Annexin A2 is a multicompartmental protein that orchestrates a spectrum of dynamic membrane-related events. At cell surfaces, A2 forms the (A2•S100A10)2 complex which accelerates tissue plasminogen activator-dependent activation of the fibrinolytic protease, plasmin. Anti-A2 antibodies are associated with clinical thrombosis in antiphospholipid syndrome, whereas overexpression of A2 promotes hyperfibrinolytic bleeding in acute promyelocytic leukemia. A2 is upregulated in hypoxic tissues, and mice deficient in A2 are resistant to hypoxia-related retinal neovascularization in a model of diabetic retinopathy.

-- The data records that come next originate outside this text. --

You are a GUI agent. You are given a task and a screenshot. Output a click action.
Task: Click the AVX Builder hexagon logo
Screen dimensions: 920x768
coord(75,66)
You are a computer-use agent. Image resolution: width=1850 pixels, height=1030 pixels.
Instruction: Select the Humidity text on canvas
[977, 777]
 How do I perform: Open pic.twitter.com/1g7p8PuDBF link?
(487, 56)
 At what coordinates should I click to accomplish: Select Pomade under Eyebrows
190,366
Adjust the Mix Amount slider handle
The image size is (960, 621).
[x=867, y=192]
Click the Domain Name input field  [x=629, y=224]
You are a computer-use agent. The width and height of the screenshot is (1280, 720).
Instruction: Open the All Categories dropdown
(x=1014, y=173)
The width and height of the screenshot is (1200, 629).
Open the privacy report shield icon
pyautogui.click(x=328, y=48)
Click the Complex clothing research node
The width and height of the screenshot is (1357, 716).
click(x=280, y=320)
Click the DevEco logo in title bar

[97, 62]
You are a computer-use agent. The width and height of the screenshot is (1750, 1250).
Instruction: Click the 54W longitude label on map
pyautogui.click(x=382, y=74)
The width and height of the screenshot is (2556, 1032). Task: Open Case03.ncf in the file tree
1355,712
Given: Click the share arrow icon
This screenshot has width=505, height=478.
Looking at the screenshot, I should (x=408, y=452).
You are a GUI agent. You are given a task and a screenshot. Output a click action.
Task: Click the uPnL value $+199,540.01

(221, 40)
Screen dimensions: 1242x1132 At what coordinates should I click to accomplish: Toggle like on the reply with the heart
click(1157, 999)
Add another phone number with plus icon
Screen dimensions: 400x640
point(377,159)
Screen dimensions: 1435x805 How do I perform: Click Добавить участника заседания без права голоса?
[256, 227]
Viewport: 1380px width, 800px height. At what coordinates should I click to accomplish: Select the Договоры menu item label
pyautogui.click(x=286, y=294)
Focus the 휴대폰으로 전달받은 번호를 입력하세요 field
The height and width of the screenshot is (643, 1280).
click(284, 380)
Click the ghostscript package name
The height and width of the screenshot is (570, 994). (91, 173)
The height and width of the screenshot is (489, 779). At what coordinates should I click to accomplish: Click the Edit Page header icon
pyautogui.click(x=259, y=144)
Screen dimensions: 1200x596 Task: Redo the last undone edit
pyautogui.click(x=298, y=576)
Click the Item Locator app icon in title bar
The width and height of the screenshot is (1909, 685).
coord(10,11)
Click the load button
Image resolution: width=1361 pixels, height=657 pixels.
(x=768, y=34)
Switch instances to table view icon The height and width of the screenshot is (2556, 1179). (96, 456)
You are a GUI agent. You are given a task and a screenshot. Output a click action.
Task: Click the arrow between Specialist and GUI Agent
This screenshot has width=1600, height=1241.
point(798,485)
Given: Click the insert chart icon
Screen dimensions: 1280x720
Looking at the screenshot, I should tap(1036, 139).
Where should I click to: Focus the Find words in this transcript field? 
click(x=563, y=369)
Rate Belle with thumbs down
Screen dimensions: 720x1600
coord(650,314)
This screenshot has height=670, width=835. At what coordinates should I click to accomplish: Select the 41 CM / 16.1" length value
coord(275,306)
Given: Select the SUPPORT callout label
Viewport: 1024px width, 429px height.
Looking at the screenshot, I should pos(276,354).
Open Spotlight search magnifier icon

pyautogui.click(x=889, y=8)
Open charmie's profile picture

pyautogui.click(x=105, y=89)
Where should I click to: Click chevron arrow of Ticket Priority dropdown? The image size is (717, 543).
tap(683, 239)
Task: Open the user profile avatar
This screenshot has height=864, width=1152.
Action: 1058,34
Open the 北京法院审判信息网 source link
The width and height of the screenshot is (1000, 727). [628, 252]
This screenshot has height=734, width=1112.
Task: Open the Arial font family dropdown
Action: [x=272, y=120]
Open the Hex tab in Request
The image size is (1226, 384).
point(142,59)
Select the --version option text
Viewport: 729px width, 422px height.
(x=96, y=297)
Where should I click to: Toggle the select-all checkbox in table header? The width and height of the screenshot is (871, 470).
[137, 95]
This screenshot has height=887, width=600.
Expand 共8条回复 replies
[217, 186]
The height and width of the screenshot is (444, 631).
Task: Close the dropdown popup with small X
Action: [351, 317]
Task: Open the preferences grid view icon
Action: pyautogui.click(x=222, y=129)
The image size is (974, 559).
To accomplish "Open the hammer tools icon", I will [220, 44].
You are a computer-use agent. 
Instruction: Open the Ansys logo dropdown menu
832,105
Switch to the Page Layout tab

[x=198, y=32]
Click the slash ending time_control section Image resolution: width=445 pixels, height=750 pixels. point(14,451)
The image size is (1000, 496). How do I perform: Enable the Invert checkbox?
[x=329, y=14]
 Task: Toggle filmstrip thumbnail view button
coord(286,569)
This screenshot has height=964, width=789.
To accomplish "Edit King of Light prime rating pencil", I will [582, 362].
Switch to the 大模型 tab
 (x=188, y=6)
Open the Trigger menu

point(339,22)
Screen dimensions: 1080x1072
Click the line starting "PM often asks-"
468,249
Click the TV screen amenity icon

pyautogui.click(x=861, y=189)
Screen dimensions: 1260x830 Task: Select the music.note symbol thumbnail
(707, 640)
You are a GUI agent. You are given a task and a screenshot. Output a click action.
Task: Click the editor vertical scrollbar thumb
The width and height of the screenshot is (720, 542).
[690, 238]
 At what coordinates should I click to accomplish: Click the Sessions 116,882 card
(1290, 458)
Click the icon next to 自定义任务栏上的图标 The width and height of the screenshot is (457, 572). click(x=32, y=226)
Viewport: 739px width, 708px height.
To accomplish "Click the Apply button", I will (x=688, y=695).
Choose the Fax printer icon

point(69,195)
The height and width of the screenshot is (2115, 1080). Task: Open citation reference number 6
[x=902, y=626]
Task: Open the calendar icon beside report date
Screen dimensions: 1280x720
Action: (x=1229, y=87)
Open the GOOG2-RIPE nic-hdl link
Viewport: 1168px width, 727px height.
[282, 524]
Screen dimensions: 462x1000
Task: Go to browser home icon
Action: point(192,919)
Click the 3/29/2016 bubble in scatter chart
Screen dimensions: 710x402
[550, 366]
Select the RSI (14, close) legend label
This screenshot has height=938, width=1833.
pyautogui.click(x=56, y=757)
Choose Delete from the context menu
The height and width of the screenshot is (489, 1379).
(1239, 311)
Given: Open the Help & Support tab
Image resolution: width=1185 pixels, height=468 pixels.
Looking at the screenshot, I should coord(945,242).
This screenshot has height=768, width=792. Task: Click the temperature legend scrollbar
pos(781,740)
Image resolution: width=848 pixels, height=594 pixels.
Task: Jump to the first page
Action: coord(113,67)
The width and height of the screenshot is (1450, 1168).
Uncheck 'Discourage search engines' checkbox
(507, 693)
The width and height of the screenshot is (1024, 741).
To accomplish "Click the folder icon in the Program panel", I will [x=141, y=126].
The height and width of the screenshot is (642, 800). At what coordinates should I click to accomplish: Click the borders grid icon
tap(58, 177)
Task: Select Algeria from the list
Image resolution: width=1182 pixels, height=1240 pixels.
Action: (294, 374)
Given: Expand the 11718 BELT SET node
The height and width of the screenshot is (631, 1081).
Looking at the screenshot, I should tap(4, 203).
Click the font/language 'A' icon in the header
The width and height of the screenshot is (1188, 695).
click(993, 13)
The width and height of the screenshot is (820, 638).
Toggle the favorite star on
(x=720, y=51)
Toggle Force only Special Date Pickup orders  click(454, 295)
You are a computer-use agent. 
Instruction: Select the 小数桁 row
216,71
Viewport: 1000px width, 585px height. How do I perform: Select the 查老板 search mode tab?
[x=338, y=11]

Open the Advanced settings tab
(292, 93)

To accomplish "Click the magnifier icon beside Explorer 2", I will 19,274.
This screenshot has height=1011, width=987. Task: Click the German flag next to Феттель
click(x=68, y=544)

Within the cell, A2 regulates membrane fusion processes involved in the secretion of pre-packaged, ultra-large molecules. In stimulated dendritic cells, A2 maintains lysosomal membrane integrity, thereby modulating inflammasome activation and cytokine secretion. Together, these findings suggest an emerging, multifaceted role for annexin A2 in human health and disease. The author's work has been inspired by numerous colleagues and mentors, and by the author's grandfather, and former ACCA member, Dr. J. Burns Amberson.